Machine Learning and Artificial Intelligence
Machine Learning is a topic that has come up a lot during my CDI (Customer Data Integration) research. Specifically when diving into the domain of Probabilistic Matching. From the Initiate website:
Probabilistic matchingProbabilistic matching enables one to use match scores and percentages on a field by field comparison to determine a match. There are three categories output from probabilistic matching and are set by the user based on the overall probability percentage:
Probabilistic matching uses likelihood ratio theory to assign comparison outcomes to the correct, or more likely decision. This method leverages statistical theory and data analysis and, thus, can establish more accurate links than deterministic systems between records that have more complex typographical errors and error patterns.
Typically, probabilistic systems assign a percentage (such as 75 percent) indicating the probability of a match. Because these systems pinpoint variation and nuances to a much finer degree than a deterministic approach, they are better suited for businesses that have complex data systems with multiple databases. Due to the size of these data systems, the potential for duplicates, human error and discrepancies is far greater, making a system designed to establish links between records with complex error patterns much more effective.
1) Match - that can be automatically merged
2) Candidate Match - requiring manual review
3) Non Match
The topic of Machine Learning and artificial intelligence enters in with the manual review process of the candidate matches. The idea is that computer can learn from the users decisions of what was manually determined to be a match or non-match and build these into its future decisions and probability scores.
If an expert system--brilliantly designed, engineered and implemented--cannot learn not to repeat its mistakes, it is not as intelligent as a worm or a sea anemone or a kitten.
-Oliver G. Selfridge, from The Gardens of Learning.
"Find a bug in a program, and fix it, and the program will work today. Show the program how to find and fix a bug, and the program will work forever."
- Oliver G. Selfridge, in AI's Greatest Trends and Controversies
Machine learning refers to a system capable of the autonomous acquisition and integration of knowledge.
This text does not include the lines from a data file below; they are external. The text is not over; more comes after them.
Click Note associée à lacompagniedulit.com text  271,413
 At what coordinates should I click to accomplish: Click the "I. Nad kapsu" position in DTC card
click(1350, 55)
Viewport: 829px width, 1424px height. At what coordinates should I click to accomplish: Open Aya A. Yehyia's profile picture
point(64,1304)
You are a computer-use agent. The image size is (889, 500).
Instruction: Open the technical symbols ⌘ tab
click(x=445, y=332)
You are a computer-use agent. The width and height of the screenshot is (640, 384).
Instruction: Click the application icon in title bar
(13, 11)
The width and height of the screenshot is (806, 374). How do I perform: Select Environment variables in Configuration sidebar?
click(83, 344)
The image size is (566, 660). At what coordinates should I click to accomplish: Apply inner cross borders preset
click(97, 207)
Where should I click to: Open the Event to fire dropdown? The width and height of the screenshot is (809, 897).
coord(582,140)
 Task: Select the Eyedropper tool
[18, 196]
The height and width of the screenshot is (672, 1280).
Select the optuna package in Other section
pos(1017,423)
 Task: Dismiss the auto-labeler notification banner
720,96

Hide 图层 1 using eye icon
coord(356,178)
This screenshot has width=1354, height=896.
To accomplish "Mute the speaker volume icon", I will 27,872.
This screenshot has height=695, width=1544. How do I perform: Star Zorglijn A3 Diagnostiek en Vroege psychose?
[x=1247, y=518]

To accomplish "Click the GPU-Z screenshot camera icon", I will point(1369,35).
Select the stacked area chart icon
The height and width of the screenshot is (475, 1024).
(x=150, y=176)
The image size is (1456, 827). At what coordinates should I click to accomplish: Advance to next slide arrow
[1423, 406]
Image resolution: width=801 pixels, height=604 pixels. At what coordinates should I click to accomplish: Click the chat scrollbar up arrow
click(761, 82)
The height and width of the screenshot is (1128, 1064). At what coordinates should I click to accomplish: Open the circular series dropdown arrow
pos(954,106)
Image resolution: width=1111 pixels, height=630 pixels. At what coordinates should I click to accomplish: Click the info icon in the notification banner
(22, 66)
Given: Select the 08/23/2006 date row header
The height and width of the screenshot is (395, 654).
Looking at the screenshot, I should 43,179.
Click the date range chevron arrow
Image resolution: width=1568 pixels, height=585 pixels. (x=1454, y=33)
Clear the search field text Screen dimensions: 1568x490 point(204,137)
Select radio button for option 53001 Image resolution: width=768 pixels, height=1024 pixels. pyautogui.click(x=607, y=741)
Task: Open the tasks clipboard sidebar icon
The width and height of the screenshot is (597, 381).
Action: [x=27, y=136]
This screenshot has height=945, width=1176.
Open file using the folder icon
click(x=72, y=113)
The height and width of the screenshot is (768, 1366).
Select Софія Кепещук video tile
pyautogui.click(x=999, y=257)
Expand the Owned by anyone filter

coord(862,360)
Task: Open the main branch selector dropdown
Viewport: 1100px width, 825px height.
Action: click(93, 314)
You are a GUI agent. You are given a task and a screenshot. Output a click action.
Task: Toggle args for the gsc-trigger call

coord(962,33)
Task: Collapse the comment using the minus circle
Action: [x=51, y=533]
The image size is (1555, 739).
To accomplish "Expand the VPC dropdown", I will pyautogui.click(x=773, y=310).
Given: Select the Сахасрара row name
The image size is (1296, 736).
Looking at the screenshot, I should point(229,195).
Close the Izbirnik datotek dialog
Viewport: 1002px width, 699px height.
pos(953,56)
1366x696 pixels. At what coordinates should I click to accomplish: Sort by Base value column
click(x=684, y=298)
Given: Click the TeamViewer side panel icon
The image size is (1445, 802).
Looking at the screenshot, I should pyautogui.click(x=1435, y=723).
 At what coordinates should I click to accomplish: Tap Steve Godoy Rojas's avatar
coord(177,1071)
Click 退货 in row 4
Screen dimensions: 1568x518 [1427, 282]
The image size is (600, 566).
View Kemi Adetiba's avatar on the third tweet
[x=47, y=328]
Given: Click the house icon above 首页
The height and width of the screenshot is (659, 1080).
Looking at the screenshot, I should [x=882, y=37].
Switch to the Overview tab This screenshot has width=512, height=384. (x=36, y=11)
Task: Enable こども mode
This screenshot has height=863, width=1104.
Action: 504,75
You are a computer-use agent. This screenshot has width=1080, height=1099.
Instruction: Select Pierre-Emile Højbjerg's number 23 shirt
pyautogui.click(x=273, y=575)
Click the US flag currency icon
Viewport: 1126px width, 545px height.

This capacity to learn from experience, analytical observation, and other means, results in a system that can continuously self-improve and thereby offer increased efficiency and effectiveness.
(read full article on Machine Learning here)
Companies like Purisma and Siperian offer machine learning techniques built into their software.
A primary goal of machine learning would be to reduce the amount of manual review needed to determine matches and continuously improve the software's ability to accurately detect and consolidate duplicate records.
An open source tool that can be used for probabilistic record matching is Febrl (Freely Extensible Biomedical Record Linkage). Written in Python anyone can download this from sourceforge.net and get your feet wet with probabilistic matching.